WHAT YOU NEED TO DO
Write only the number of lines in the records beneath that hold "tweet".

Pixel coordinate grounding data
---------------

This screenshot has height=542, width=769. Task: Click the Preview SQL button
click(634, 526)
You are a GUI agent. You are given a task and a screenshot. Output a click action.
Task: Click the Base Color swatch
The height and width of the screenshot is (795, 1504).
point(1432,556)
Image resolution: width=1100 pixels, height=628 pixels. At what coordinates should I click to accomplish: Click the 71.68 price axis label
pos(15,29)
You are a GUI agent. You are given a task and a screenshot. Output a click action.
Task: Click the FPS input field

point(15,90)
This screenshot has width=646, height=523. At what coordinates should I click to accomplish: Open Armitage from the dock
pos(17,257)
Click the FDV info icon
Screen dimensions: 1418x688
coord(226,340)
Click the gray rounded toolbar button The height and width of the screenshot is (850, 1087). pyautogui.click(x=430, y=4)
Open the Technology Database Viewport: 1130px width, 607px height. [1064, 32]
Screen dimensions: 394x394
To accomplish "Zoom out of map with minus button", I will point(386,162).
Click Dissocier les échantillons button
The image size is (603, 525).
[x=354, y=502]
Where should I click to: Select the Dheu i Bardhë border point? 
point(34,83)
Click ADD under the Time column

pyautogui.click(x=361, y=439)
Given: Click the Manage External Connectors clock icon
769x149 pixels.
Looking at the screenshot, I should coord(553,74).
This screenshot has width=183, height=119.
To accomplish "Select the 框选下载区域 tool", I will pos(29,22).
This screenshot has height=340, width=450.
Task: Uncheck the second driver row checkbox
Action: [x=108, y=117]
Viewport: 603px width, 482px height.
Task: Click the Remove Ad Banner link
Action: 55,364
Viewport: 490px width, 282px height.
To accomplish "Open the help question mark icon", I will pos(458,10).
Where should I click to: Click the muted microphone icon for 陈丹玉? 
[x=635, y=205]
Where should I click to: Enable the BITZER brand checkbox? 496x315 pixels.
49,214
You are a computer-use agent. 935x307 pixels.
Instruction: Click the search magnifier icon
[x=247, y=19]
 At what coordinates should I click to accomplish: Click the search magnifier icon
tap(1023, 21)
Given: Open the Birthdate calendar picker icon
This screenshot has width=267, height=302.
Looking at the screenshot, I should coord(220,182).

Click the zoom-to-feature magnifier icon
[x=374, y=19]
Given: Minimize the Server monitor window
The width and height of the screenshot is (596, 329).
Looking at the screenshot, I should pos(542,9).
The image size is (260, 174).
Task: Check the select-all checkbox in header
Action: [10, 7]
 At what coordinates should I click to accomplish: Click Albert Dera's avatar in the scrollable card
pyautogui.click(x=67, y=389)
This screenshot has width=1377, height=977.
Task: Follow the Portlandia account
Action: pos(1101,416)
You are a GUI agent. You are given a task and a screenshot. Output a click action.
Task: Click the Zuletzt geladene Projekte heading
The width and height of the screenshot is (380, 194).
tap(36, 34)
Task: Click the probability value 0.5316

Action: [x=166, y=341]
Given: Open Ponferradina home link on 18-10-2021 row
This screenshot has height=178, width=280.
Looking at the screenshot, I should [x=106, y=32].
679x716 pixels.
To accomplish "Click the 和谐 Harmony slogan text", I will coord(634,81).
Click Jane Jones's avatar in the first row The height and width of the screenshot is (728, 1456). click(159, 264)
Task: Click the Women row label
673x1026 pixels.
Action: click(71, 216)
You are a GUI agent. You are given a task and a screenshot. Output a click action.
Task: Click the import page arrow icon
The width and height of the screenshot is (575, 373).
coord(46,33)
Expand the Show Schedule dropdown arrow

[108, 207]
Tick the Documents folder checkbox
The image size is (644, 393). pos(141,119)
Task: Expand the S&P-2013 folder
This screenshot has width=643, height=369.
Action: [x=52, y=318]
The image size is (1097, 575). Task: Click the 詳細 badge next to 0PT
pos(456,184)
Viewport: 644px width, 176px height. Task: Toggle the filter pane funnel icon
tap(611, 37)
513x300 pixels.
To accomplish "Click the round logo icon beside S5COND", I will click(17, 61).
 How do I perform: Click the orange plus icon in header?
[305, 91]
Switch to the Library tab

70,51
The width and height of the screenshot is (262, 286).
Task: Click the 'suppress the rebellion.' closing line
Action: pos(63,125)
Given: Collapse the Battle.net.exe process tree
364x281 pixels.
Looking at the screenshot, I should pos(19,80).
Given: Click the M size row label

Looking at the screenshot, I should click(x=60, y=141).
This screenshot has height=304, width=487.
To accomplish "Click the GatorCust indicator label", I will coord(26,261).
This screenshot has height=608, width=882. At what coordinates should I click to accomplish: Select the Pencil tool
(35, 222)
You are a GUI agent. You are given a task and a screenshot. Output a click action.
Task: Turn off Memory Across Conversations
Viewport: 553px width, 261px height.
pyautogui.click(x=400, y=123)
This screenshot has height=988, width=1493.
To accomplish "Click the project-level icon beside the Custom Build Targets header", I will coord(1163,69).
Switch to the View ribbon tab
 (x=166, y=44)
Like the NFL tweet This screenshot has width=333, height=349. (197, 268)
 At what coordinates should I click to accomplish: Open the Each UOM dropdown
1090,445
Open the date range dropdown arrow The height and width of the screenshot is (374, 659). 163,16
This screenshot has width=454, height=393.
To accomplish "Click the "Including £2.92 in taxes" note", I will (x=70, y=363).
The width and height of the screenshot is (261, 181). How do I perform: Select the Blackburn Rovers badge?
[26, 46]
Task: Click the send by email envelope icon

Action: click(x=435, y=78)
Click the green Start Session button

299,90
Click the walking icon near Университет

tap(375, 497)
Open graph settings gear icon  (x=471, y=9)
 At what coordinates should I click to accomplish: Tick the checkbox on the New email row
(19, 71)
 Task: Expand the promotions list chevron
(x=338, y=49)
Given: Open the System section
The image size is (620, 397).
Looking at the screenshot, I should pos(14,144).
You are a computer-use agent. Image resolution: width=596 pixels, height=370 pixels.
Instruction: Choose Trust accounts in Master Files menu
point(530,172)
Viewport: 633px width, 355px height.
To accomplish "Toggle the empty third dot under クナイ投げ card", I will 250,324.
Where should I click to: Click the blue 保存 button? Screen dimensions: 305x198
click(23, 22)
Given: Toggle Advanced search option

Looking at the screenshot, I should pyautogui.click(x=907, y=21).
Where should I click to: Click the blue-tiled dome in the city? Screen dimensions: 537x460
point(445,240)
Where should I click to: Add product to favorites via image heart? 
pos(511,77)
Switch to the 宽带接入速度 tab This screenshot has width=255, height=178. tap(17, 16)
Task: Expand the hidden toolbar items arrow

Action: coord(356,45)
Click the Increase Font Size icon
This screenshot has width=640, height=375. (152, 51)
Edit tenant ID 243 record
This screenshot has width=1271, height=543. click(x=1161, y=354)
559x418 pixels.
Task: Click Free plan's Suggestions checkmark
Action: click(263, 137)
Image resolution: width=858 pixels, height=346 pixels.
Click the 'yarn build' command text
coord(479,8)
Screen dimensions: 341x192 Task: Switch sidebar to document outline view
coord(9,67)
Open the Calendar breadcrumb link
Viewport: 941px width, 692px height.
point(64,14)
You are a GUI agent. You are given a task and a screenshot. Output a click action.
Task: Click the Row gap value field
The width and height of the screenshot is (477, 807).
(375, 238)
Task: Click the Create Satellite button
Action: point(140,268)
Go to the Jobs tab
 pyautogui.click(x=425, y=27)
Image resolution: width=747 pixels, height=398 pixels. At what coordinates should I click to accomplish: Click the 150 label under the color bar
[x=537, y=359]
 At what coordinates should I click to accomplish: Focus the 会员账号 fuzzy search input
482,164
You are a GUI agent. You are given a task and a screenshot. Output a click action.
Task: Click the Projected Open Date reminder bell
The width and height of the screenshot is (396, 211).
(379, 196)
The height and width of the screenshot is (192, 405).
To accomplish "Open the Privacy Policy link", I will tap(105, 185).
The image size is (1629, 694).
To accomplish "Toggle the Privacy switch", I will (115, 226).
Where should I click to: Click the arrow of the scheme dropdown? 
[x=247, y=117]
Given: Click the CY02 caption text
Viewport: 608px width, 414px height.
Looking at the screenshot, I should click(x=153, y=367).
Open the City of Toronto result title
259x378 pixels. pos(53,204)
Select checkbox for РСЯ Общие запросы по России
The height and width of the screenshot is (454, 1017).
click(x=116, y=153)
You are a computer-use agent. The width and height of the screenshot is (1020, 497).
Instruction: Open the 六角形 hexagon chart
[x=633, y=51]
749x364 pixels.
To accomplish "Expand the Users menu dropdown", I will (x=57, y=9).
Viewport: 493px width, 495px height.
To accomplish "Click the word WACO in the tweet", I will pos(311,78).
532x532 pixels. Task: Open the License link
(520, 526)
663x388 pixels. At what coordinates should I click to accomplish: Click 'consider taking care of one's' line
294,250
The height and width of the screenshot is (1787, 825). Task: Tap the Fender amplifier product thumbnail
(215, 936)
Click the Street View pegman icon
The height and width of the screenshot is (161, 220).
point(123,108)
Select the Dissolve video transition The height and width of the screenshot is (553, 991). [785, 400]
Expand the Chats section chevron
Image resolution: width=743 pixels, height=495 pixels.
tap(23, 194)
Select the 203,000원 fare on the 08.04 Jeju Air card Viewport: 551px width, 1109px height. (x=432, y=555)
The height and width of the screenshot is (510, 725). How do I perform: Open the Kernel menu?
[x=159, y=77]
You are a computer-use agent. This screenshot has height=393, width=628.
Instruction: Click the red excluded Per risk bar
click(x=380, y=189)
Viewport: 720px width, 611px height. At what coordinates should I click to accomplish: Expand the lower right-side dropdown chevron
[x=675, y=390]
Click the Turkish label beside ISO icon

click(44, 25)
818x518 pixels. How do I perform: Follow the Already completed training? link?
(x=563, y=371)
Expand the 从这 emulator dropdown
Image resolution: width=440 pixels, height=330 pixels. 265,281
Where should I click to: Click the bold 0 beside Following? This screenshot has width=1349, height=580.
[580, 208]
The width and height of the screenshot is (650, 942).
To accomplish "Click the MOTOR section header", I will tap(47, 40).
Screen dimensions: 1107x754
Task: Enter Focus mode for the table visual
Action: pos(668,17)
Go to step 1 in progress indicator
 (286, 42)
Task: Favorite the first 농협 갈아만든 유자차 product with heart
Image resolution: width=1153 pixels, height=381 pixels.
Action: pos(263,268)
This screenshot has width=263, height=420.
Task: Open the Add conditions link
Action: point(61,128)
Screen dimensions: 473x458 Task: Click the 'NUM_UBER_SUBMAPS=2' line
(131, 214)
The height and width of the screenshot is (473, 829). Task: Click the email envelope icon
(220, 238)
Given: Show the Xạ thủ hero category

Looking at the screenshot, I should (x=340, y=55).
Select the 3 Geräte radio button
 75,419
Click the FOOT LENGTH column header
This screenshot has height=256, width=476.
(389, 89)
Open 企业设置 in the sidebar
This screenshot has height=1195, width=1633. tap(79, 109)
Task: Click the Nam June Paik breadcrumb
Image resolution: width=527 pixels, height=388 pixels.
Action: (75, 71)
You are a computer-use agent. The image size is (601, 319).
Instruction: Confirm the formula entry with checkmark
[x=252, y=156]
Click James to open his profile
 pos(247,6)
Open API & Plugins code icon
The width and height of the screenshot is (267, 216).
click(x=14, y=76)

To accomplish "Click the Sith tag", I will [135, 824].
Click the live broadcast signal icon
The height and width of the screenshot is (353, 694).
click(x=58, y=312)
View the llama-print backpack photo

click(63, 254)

---------------

ANSWER FOR THE TASK
2